John Rossall was the main guy in the Glitter Band, who played on (the now disgraced) Gary Glitter’s hits. He was also the first to leave for a solo career. I Was Only Dreaming is a little more musical than the Glitter Band, and the way Rossall sings, he’s trying so hard to sound like Bowie – when Bowie was trying to sound like Anthony Newley. When I was 15, this song was played to death on Radio Hallam in my hometown of Sheffield. Every girl got up to dance to it at school discos. I thought it was a hit, but surprisingly, it didn't even make the top 100.

Kenny – Baby I Love You, OK! (1975)

Kenny were a completely manufactured band – in a way, they were like Milli Vanilli. But they had a few hits. I remember The Bump and Fancy Pants being absolutely massive. And Baby I Love You, OK! has got everything that a glam rock song should have – the Beach Boys harmonies, the Sweet guitars, the handclaps. It’s simply a great pop song full of big, loud, distorted guitars. It’s the kind of music that would give Led Zeppelin fans the horrors. But really, Kenny were never supposed to be taken seriously. They were so chicken-in-a-basket, they made Showaddywaddy look like Pink Floyd.

Starz – Cherry Baby (1977)

Glam in the early 70s was very much a British phenomenon. The campiness didn’t work so well in America, as Jobriath discovered. But there were some US rock bands that crossed over into glam in the 70s. Kiss, certainly. Angel wore the white silk, had the fluffy hair and covered All The Young Dudes. There was also Starz. They were a real hard rock band, a little like Montrose. Nikki Sixx worships them.
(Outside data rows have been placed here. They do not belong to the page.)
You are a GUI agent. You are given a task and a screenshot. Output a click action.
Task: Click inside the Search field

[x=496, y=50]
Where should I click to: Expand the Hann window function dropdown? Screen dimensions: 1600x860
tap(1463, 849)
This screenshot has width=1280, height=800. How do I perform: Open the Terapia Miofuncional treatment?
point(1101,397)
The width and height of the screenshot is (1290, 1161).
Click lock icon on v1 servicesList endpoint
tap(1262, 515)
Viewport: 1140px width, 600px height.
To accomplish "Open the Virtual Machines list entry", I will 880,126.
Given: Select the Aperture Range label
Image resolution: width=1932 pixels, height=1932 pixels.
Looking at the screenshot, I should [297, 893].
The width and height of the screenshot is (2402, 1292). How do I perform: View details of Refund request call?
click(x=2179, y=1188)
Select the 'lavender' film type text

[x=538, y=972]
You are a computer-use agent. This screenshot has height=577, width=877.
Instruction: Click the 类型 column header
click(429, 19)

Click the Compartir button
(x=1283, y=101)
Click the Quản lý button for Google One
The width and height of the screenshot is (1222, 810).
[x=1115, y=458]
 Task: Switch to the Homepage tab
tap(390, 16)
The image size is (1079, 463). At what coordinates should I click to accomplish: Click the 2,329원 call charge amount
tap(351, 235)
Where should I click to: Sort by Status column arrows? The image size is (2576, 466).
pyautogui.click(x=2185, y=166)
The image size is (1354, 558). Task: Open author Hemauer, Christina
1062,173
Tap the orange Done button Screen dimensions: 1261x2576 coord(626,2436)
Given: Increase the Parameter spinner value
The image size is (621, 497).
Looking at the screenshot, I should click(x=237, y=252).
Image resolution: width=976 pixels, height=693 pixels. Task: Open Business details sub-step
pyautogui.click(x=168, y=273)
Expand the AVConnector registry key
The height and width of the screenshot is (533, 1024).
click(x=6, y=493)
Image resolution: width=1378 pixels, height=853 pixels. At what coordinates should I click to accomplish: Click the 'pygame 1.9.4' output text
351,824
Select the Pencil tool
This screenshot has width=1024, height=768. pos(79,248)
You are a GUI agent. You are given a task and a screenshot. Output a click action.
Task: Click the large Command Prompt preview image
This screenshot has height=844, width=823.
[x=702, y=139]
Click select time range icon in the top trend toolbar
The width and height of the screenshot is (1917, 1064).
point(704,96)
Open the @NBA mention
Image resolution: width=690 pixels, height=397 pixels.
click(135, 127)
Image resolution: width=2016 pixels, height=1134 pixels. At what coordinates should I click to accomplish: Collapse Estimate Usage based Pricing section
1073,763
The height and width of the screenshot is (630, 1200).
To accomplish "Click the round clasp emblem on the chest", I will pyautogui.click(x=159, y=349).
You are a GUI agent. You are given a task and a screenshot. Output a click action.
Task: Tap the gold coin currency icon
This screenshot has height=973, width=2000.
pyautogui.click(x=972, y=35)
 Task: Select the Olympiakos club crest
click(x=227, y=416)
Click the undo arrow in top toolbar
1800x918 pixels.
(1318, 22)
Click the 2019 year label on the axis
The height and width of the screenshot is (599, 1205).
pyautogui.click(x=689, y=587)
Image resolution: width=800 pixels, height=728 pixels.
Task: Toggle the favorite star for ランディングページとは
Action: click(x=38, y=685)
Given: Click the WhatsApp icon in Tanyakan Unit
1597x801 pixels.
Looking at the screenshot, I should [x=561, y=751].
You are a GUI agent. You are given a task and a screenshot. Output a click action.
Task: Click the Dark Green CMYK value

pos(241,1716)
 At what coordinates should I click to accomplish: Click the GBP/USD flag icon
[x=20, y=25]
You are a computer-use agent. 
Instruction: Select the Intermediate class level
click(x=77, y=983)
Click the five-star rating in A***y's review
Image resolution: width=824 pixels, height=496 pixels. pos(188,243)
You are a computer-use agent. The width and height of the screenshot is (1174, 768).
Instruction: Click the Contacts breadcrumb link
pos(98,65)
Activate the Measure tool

And Cherry Baby had the lightweight guitar work that glam relied on. It’s just a very cool kind of pop rock song.

Nick Gilder – (You Really) Rock Me (1979)

If you throw a dart at the map of glam, the bull is 1972. (You Really) Rock Me is from 1979, but then, Nick Gilder did grow up in Canada, where they were always a bit behind. This is a great song from an era when pop music and loud guitars went hand in hand. There’s a brilliant guitar lick at the beginning, and although the verses are very fey, the chorus is so huge you can imagine Queen doing it. It sounded to me like Nick Gilder wanted to be a hard rock David Cassidy – and there’s nothing wrong with that.